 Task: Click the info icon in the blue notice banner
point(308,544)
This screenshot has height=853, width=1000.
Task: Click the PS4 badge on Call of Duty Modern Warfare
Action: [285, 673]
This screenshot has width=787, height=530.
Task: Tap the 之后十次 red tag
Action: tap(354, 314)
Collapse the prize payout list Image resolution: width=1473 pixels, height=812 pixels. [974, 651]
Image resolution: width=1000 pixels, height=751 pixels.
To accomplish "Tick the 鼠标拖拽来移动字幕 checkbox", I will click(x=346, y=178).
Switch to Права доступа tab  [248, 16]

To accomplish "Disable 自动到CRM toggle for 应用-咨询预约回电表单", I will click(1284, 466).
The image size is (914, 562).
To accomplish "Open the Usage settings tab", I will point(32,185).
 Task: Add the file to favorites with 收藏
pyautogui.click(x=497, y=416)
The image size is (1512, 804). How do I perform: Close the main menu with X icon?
════════════════════
◆ WORK INSTRUCTIONS: Rewrite the lines above as a numbered list, omitting any blank lines.

◆ WRITTEN REPLY:
1.  Task: Click the info icon in the blue notice banner
2. point(308,544)
3. This screenshot has height=853, width=1000.
4. Task: Click the PS4 badge on Call of Duty Modern Warfare
5. Action: [285, 673]
6. This screenshot has width=787, height=530.
7. Task: Tap the 之后十次 red tag
8. Action: tap(354, 314)
9. Collapse the prize payout list Image resolution: width=1473 pixels, height=812 pixels. [974, 651]
10. Image resolution: width=1000 pixels, height=751 pixels.
11. To accomplish "Tick the 鼠标拖拽来移动字幕 checkbox", I will click(x=346, y=178).
12. Switch to Права доступа tab  [248, 16]
13. To accomplish "Disable 自动到CRM toggle for 应用-咨询预约回电表单", I will click(1284, 466).
14. The image size is (914, 562).
15. To accomplish "Open the Usage settings tab", I will point(32,185).
16.  Task: Add the file to favorites with 收藏
17. pyautogui.click(x=497, y=416)
18. The image size is (1512, 804). How do I perform: Close the main menu with X icon?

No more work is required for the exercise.